Urgent care currently operates 24 hours a day but would close between 11 p.m. and 7 a.m. under the proposed plan. During these hours trained nurses would run a phone service to advise community members and direct them to local hospitals for overnight care.

Community Care Center nurses would also provide on-site transient care services during the day, coordinate care and hospital discharge plans for patients, organizing community-wide vaccine clinics, and visit sick students in dorms and fraternity, sorority, and living group houses.

Medical would lay off some nurses by eliminating overnight urgent care and the inpatient unit, but Director of MIT Medical William M. Kettyle said he could not provide an estimate of exactly how many nurses would lose their jobs or how much money Medical would save.

Data collected by Medical in 2009 shows that only 2.6 percent of urgent care visits occurred between the hours of 11 p.m. and 7 a.m.

Of these visits, “many...are for convenience, not clinical emergencies,” according the Medical website. And, on average, only 10 percent of beds in the inpatient unit were filled at once.
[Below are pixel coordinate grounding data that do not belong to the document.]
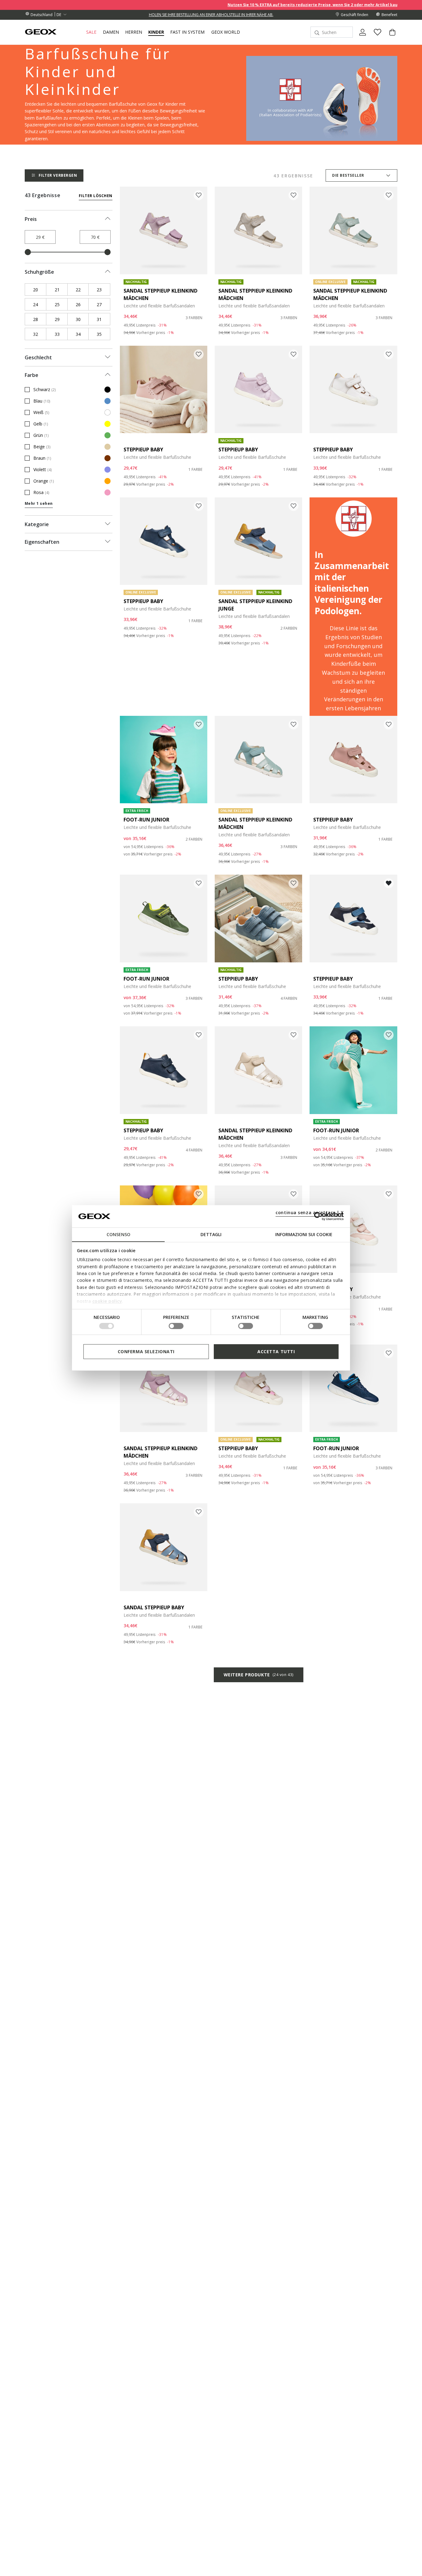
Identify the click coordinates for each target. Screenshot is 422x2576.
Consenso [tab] (118, 1234)
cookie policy (107, 1301)
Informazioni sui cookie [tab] (303, 1234)
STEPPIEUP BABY (143, 449)
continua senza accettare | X (310, 1212)
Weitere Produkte (258, 1675)
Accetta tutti (276, 1351)
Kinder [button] (156, 32)
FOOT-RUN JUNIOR (146, 819)
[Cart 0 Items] (389, 37)
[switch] (176, 1326)
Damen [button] (111, 32)
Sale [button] (91, 32)
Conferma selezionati (146, 1351)
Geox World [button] (225, 32)
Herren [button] (133, 32)
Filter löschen (95, 195)
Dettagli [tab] (211, 1234)
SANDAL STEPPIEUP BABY (154, 1607)
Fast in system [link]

Kettyle said the changes would be rolled out gradually: Nurses would start to provide Community Care Center services during the fall of 2010 before the inpatient unit and overnight urgent care close in order to assess the efficacy of the new system before fully committing to it.

The new system will likely be “a way of taking advantage of what’s available that’s in operation 24-7 and making best use of facilities while still providing on-campus service,” Kettyle said. The changes would allow Medical to “maximiz[e] resource utilization,” he said.

More resources would be allocated to following up with patients, Kettyle said, by “work[ing] closely with housemasters, residential advisors, Housing, Dining Services, and other campus resources to make sure that sick students in dorms and FSILGs are getting appropriate monitoring and care” and provide optional house visits, at the student’s discretion.

“Sometimes connecting the dots for students is a bit of a challenge,” said Clinical Director for Campus Life Maryanne Kirkbride. By expanding the current care management program, Medical will more likely be able to monitor and accommodate student recovery and health, she said.

Kettyle said the cost of visiting off-campus hospitals would stay the same for students using the MIT Student Extended Insurance Plan.

Student directed to local hospitals during overnight hours, however, will be under the jurisdiction of the hospital’s confidentially policy rather than Medical’s.